- [Provided passage]
    mommatomanyy

    Answer by mommatomanyy at 9:26 AM on Aug. 31, 2009

  • My MIL will occasionally call my daughter, Keeley, "Kiki." Cute nickname, but I want the name, not a nickname...especially one that may stick! Best thing I can say is stick to your guns. Whenever someone calls your daughter that nickname, tell her that's not her name and please do not call her that. If he continues, ask her what part of "that is not her name" does she not understand. If she sticks with it, find a stupid nickname to call her or or her child and stick to it. Eventually she'll get the point. And, if she doesn't, I'd be cutting those visits short.

    In regards to your SIL, you should call her daughter whatever she wants you to be it you hate the name or not. It's her child and, therefore, her choice.
    AllAboutKeeley

    Answer by AllAboutKeeley at 9:26 AM on Aug. 31, 2009

  • I had the same problem. I let my mom name my youngest daughter Christine. Certain people in the family would call her Chris. I would tell them If I wanted her to be Chris I would have put that on her birth certificate.

    louise2

    Answer by louise2 at 9:31 AM on Aug. 31, 2009

  • My mother insists on trying to get my 3 year old to call my infant Kduck. It's because that is how Haidn first said Kaelen. I have reamed her out since then told her to knock it the fuck off. Haidn can say Kaelen and that is what he will call his brother. My husband also has this habit, started by a coworker, of calling our oldest Den and youngest Lynn. I hit him everytime and tell him to knock it off. I grew up with nicknames I hated and I refuse to let my children have the same problems. I don't understand why my husband doesn't understand this. He hates the nickname his mom gave him and is happy I have broken his family of calling him it.

- [Tasks and exercises]
• A. From the nickname thread, list every nickname that someone used or pushed for a child.
• B. Write the next part of the nickname thread, picking up right after its last sentence.

- [Source information]
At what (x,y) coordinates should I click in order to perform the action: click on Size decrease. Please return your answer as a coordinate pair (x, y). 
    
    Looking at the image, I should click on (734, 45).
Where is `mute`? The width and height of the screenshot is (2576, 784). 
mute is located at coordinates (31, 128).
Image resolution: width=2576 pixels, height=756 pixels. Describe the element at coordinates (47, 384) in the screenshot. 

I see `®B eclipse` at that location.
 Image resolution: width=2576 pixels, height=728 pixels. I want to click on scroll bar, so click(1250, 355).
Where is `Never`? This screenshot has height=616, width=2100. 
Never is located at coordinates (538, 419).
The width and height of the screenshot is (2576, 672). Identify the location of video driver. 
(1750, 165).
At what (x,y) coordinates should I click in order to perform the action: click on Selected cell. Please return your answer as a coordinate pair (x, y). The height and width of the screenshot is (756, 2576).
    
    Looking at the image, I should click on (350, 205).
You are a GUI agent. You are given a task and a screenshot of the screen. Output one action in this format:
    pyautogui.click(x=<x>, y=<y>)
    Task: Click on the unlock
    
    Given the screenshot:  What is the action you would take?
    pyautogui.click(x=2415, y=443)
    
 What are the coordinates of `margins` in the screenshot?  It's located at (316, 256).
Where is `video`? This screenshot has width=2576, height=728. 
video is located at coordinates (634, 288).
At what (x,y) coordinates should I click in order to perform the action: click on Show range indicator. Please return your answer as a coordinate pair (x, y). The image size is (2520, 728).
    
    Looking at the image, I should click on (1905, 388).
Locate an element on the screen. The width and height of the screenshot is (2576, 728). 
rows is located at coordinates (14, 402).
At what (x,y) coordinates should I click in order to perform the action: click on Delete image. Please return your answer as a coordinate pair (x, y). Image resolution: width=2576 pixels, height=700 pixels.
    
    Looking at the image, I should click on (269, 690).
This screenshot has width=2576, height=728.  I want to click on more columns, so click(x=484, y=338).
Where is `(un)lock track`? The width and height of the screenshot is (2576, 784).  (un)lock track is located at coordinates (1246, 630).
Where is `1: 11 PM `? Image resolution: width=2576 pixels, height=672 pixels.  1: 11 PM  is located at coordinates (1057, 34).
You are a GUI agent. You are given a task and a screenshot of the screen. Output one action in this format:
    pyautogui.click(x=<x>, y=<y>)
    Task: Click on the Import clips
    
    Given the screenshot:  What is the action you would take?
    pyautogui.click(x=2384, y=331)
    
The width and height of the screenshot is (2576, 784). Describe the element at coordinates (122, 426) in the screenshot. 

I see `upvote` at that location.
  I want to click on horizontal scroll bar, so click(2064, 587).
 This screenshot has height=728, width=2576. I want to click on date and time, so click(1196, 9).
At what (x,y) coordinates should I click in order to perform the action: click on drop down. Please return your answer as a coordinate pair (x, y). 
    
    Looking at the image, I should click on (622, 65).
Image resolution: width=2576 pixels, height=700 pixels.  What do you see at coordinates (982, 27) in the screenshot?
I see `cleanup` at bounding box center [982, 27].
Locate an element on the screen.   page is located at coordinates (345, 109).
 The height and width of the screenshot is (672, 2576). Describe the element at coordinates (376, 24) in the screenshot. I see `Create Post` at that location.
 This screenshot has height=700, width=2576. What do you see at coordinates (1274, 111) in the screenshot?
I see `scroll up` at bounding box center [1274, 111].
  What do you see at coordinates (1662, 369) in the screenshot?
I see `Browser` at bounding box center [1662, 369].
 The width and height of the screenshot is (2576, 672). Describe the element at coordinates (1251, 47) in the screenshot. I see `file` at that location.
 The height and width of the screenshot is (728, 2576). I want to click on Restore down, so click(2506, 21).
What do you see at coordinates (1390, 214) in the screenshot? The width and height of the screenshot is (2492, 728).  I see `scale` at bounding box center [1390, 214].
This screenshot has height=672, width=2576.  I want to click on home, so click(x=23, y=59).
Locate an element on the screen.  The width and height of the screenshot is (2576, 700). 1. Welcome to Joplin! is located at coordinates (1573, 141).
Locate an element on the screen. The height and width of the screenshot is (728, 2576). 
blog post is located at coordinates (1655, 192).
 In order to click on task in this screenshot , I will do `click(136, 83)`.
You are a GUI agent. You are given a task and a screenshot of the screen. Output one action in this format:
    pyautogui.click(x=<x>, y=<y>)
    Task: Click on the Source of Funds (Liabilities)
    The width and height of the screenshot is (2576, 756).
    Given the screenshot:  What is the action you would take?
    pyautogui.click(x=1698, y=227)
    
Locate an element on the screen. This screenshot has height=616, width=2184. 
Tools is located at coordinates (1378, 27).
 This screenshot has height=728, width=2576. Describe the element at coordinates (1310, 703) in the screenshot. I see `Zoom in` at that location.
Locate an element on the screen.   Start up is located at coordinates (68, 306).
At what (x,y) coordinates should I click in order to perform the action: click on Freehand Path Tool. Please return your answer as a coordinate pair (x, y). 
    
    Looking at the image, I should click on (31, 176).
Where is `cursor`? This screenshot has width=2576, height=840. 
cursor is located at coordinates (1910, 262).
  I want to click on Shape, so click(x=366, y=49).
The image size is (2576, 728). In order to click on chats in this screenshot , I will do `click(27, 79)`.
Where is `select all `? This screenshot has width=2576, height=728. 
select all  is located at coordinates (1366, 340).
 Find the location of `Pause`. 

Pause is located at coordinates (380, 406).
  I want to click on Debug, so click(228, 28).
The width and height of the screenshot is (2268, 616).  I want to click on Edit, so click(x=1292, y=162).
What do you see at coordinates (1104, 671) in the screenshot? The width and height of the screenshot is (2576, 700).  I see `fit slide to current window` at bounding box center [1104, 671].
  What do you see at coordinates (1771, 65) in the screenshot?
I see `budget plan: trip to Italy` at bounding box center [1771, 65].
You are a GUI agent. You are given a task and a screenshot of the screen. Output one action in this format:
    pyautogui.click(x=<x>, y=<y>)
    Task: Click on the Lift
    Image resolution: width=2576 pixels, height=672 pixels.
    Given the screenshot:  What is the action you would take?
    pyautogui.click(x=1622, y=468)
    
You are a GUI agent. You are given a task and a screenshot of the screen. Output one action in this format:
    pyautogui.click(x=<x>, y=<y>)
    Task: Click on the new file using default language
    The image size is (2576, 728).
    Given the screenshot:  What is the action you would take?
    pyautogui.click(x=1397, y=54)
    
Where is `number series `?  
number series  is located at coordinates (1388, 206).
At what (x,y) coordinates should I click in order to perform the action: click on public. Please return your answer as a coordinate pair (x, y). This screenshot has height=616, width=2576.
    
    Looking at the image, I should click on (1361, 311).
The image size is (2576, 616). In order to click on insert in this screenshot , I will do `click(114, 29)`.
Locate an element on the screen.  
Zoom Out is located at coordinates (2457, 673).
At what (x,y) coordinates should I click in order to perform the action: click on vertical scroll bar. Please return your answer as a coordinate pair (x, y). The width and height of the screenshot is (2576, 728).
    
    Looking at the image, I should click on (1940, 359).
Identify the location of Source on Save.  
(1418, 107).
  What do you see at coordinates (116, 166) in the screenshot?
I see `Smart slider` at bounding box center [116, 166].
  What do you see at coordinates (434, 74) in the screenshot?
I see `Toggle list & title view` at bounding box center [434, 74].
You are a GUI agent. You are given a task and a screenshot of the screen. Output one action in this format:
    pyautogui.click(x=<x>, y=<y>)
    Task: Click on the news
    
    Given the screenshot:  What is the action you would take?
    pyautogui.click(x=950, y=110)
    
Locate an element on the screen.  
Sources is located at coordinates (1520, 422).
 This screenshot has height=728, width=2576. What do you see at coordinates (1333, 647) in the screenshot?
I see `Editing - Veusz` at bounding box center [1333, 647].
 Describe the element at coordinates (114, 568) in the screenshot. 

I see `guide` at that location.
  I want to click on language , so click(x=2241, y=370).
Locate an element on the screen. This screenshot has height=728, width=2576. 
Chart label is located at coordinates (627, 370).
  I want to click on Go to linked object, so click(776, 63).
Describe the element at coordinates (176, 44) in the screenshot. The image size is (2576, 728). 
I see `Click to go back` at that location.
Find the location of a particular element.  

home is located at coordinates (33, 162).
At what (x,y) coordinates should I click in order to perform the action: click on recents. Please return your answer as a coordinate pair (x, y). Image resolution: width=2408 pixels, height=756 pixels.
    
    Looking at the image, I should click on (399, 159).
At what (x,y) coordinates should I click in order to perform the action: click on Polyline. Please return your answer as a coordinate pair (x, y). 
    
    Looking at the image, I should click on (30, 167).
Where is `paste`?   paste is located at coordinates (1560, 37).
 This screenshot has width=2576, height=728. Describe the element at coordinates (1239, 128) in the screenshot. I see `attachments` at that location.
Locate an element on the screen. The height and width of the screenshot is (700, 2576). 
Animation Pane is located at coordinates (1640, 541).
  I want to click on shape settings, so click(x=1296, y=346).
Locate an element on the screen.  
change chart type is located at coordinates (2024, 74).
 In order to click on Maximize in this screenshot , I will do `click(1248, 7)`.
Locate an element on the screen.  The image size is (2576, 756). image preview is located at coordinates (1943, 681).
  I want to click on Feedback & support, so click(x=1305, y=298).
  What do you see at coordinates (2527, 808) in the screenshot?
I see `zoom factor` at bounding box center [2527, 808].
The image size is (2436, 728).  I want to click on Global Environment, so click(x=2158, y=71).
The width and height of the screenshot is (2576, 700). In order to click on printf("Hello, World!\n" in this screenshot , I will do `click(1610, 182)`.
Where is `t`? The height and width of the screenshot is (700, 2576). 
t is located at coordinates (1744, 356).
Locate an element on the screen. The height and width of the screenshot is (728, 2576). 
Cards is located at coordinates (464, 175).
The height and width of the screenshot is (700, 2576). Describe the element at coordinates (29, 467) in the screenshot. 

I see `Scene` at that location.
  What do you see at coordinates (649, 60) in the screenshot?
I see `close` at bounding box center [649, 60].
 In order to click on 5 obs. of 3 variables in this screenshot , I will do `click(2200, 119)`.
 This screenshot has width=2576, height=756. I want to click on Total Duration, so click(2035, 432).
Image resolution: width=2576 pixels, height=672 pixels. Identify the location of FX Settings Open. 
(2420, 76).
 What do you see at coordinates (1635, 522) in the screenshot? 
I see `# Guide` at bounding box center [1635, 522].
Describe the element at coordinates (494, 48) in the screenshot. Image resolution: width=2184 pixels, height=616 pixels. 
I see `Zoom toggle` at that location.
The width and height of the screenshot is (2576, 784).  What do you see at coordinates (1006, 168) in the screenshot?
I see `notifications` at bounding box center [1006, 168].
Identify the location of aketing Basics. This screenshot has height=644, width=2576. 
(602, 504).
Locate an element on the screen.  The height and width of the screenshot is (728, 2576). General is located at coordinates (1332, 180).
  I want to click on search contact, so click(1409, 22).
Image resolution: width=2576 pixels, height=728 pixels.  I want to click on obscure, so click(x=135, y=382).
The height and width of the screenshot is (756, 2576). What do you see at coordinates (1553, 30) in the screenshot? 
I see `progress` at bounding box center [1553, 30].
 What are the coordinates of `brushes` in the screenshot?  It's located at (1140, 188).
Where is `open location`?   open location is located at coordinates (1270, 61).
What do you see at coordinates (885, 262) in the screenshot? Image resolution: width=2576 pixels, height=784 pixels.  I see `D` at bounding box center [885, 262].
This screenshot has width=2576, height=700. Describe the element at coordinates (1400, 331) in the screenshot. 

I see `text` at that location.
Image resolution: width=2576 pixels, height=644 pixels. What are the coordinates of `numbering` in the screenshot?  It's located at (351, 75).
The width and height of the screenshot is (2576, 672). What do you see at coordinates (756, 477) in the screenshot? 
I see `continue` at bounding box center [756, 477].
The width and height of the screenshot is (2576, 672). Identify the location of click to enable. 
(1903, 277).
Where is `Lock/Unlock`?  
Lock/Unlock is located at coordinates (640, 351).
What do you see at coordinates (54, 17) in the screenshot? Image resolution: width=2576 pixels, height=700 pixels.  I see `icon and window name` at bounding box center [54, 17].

- [Answers to each task]
• A.
Kiki
Chris
Kduck
Den
Lynn

• B.
    purpleducky

    Answer by purpleducky at 9:36 AM on Aug. 31, 2009

  • if someone else wants you to use a nickname for their child, you need to respect thier wishes. At the same time, if you do not want your child to have a certain nickname, you need to say every time, in front of your child, "no, that is not their name, their name is ____". Every single time!

    When people started calling my son by his initials, or shortened his name, i started out nicely saying, please don't, his name is -----. They thought it was funny or didn't care, so EVERY time they would call him a nickname i would very firmly say, no that is not his name, his name is ----. When my son was about 3-4, and people got his name wrong, or called him by a nickname, he would firmly (but nicely) correct them! We don't have that problem any more!
    citymama707

    Answer by citymama707 at 10:07 AM on Aug. 31, 2009

  • I am in agreement with the others. My oldest is Connor, my dad started calling him 'the con-man' when he was a baby. I did not like it, my mom hated it and I quickly put a nix on it. I told him point blank ' I hate that nickname don't call him that. his name is Connor'. My dad did stop. I do think that since the parents name the child THEY should pick what nickname (if any) their child is called by-- especially if the child has a name that can be shortened (like Susanne into Susie or Annie). It is not anyone elses place to really decide what to call the child.

    For your child I would just tell people "her name is Susan, not su-su. Please call her Susan".
    As to what to call your sil's child- if she is pushing the nickname then I would call the child by the horrid nickname.
    MizLee

    Answer by MizLee at 10:30 AM on Aug. 31, 2009

  • Let your child know that she does NOT have to respond if she is not called by her name. That should put an end to it.

    No one can force you to use a nickname to refer to another child.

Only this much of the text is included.